O mapa de um escândalo.
Um segredo potencialmente devastador.
Na manhã seguinte, que era, oficialmente falando, a mesma manhã, colegas ainda comentavam a repercussão do tópico sobre o Romualdo Século. O Edison não me procurou em nenhum momento. Eu não precisava dele, não precisava de seus elogios (nem de suas broncas), mas achei curioso que ele não falasse mais no assunto, um assunto que ainda era criticado e debatido por outras muitas mídias nacionais.
Agora, cabe à Polícia Federal prosseguir com as investigações que, a julgar pelo que foi apreendido hoje e pelo primeiro depoimento de dois detidos de maneira preventiva, um aqui mesmo, no nosso estado, outro na região Centro-Oeste, prometem se estender por um bom tempo, até que se identifiquem todos os envolvidos. O delegado regional fala em montar uma força-tarefa […]
Antes do horário de almoço, o Tato publicou uma facultativa sobre a banda podre da polícia e sobre como era fácil, para eles, plantar provas na casa de alguém, por exemplo, do coronel Meira Bocca.
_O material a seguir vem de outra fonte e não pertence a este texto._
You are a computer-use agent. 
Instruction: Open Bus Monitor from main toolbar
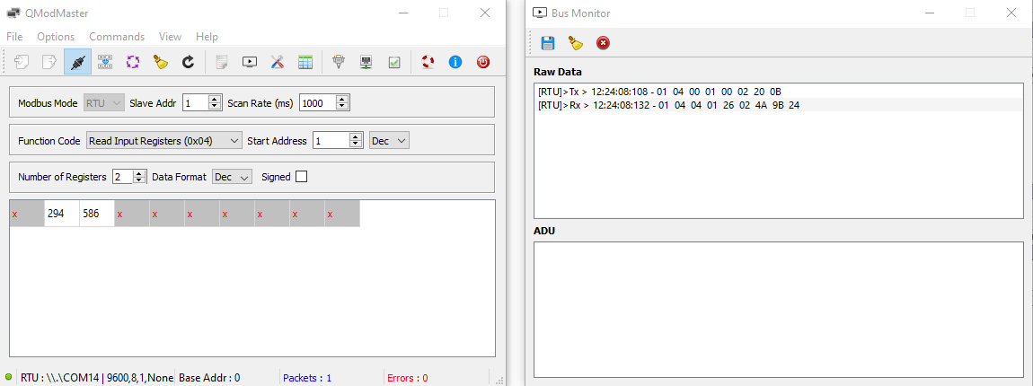click(x=250, y=62)
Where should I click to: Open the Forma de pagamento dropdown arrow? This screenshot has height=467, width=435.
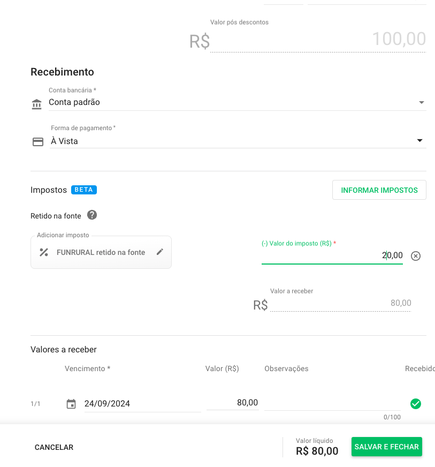(x=420, y=141)
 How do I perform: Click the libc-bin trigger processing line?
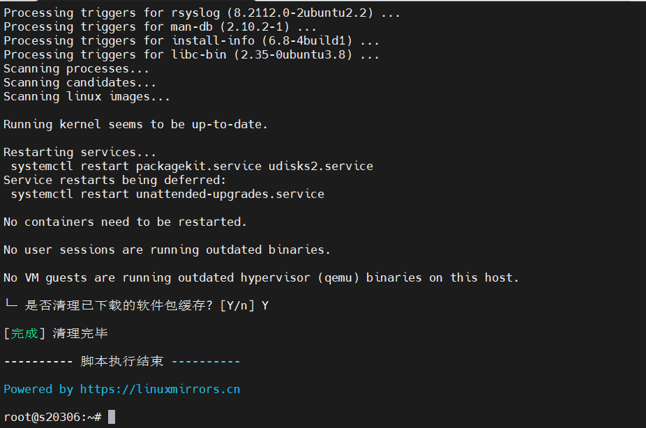tap(191, 54)
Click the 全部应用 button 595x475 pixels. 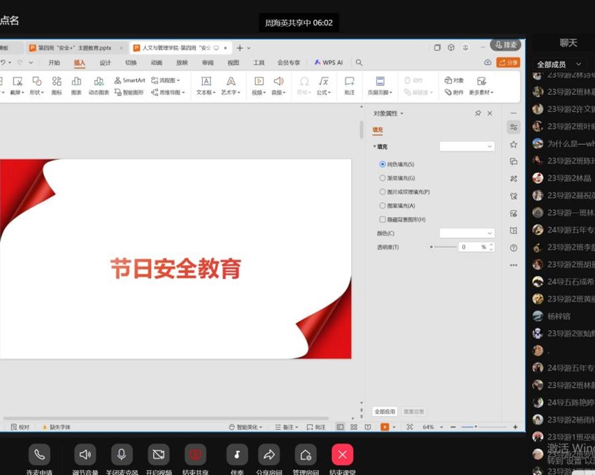tap(385, 412)
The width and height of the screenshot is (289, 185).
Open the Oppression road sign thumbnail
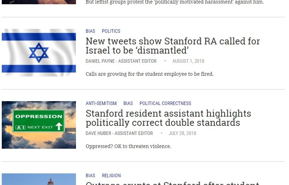pos(39,125)

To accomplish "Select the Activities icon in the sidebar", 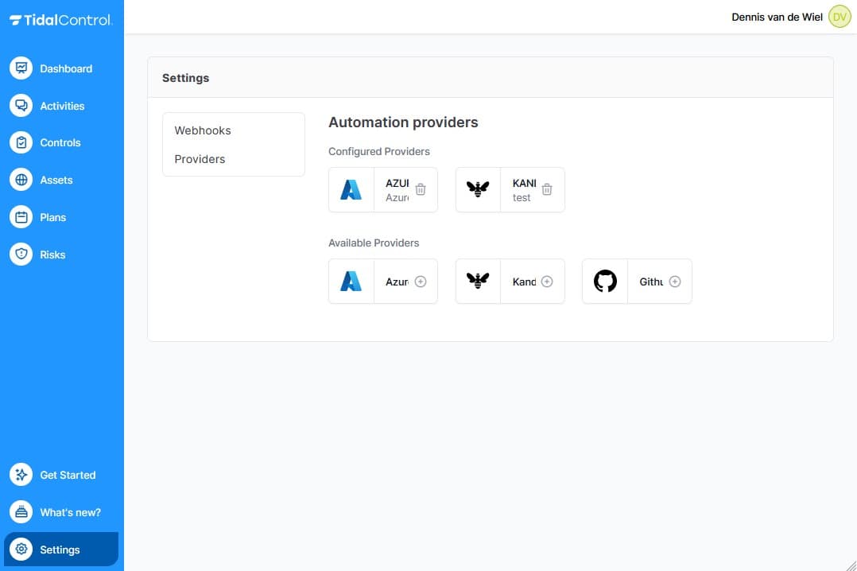I will (x=21, y=105).
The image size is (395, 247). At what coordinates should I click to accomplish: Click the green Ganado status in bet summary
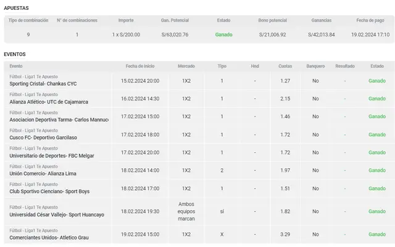(223, 34)
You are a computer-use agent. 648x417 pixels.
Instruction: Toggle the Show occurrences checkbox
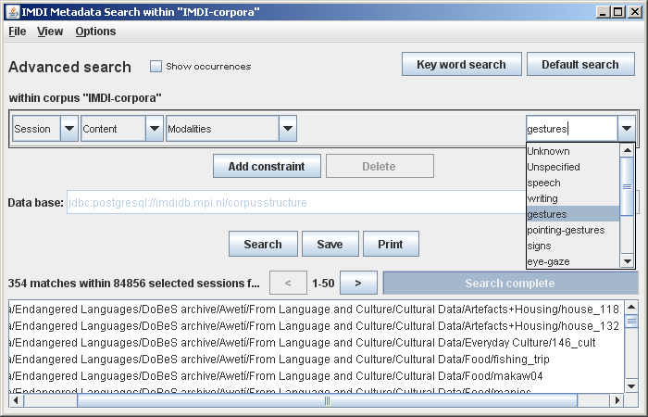click(156, 66)
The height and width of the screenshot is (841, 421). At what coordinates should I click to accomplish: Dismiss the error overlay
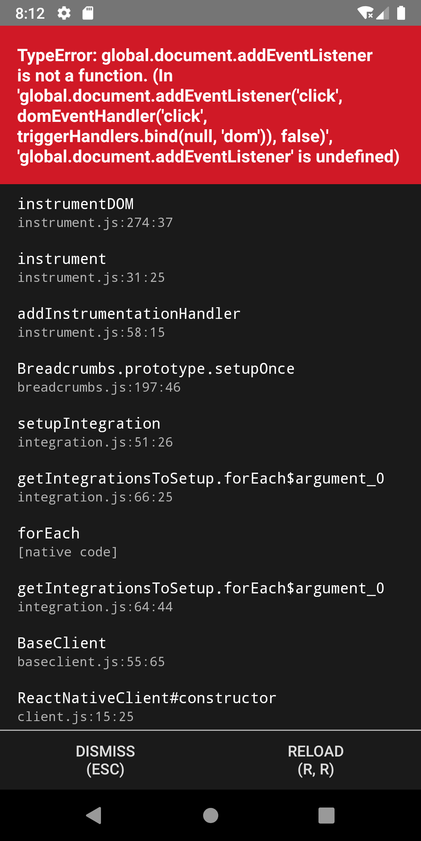[x=105, y=760]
Ele teve o cuidado de citar alguns casos escandalosos dessa tal banda pobre nas últimas três décadas. Focou nisso com muita ênfase. O texto era primoroso. O Edison saiu de sua sala e o elogiou em público. Todos nós o aplaudimos.
“Está valendo nosso chá esta semana?”
“Oi, Cleo. Sim. Valendo.”
“Vou hipnotizar você para que me conte como conseguiu essas novidades todas.”
“Ah, isso? Então vou ler com muita atenção os rótulos de seus chás enfeitiçados antes de tomar qualquer um deles.”
No apartamento dela, ajudando na cozinha, com os croissants, enquanto eu lia com atenção os rótulos de seus chás enfeitiçados antes de tomar qualquer um deles, ela me surpreendeu.
“Não vou fazer chá. Olha isso.” Tirou da geladeira uma garrafa de vinho tinto.
“Cleo!” Peguei a garrafa. Marca das mais caras. Importado.
“Você gosta?”
“Gosto sim. Mas… não deveria se preocupar. A que devo toda essa honra?”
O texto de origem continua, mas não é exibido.